(UPDATED COVERAGE, Feb. 4) The U.S. and Mexico have agreed to a plan that substantially raises prices for imported Mexican fresh tomatoes, but the association representing U.S. importers said the plan is unreasonable.
The Commerce Department announced the plan on Feb. 2. It sets different floor prices during summer and winter, and also specifies prices for open field/adapted environment and controlled environment production. The plan is not final; comments will be accepted on it until Feb. 11 at the Department of Commerce Import Administration website.
The Commerce Department will consider the comments and release a final version by March 4.
Despite widespread media coverage of a U.S.-Mexico trade war averted, however, the Fresh Produce Association of the Americas, which represents companies that import Mexican tomatoes, is critical of the details in the plan. The FPAA was not involved in the negotiations and president Lance Jungmeyer said it’s not a reasonable solution.
Jungmeyer said many Nogales, Ariz., distributors were initially optimistic when learning Feb. 2 of the agreement maintaining suspension agreement.
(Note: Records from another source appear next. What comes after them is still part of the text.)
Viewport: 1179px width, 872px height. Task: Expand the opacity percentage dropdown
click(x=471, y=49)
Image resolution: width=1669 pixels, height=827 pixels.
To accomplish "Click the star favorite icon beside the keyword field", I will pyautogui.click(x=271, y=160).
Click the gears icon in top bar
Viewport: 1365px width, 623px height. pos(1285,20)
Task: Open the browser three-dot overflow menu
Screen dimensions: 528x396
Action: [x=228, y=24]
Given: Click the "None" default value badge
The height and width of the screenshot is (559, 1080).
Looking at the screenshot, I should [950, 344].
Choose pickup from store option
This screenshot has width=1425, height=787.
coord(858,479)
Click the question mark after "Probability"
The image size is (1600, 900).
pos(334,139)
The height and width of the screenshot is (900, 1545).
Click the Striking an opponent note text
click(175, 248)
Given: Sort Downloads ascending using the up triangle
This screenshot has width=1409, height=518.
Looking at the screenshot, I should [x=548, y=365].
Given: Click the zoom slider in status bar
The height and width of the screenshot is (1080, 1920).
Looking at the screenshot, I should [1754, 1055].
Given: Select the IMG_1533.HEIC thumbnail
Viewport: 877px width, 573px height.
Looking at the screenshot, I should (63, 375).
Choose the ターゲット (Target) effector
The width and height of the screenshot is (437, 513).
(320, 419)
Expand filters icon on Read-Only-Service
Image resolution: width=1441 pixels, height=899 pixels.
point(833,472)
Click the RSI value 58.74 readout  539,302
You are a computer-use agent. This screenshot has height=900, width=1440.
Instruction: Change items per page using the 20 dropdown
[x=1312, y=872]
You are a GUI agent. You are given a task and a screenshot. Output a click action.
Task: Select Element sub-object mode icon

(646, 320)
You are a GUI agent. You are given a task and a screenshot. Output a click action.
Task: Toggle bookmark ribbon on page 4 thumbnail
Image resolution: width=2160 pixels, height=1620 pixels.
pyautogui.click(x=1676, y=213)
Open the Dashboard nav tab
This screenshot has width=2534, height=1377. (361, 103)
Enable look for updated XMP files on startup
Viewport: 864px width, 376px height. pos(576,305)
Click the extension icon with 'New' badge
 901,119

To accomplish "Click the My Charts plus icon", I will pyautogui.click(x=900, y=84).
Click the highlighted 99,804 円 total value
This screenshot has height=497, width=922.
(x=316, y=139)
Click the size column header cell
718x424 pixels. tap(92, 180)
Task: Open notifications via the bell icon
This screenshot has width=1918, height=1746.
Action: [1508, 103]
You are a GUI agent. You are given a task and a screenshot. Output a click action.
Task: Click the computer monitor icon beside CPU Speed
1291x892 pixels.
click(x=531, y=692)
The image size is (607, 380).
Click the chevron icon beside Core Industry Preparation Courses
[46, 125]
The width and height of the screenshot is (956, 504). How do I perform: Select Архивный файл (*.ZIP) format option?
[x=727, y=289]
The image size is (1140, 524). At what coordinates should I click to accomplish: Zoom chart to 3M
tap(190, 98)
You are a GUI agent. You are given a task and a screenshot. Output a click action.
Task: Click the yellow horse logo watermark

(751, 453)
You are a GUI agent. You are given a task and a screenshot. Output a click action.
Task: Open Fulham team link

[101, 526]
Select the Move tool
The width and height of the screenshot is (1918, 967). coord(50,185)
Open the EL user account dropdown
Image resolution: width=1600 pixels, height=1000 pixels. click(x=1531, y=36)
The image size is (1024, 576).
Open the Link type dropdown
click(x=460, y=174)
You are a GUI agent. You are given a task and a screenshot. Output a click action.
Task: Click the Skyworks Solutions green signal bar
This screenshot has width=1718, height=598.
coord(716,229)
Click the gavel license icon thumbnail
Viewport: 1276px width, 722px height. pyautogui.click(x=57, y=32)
When more details were released, however, growing numbers of U.S. importers and distributors became worried about the effect of the size of the price increases on buyer and consumer demand.
“A price increase this high gives the U.S. industry more room to maneuver, it gives them plenty of room to sell at 10 cents (per pound) below that floor price all day and essentially keep Mexico out of the market,” he said Feb. 4.
The Commerce Department news release on the agreement paints a different picture.
“I am pleased that we were able to come to an agreement on fresh tomato imports from Mexico that restores stability and confidence to the U.S. tomato market and meets the requirements of U.S. law,” Francisco Sánchez, under secretary of commerce for international trade, said in a news release.
“The draft agreement raises reference prices substantially, in some cases more than double the current reference price for certain products, and accounts for changes that have occurred in the tomato market since the signing of the original agreement," he said in the release.
U.S. growers were unhappy with current floor prices for Mexican tomatoes and in 2012 requested the end of a suspension agreement that set those prices since 1996, stopping an anti-dumping investigation.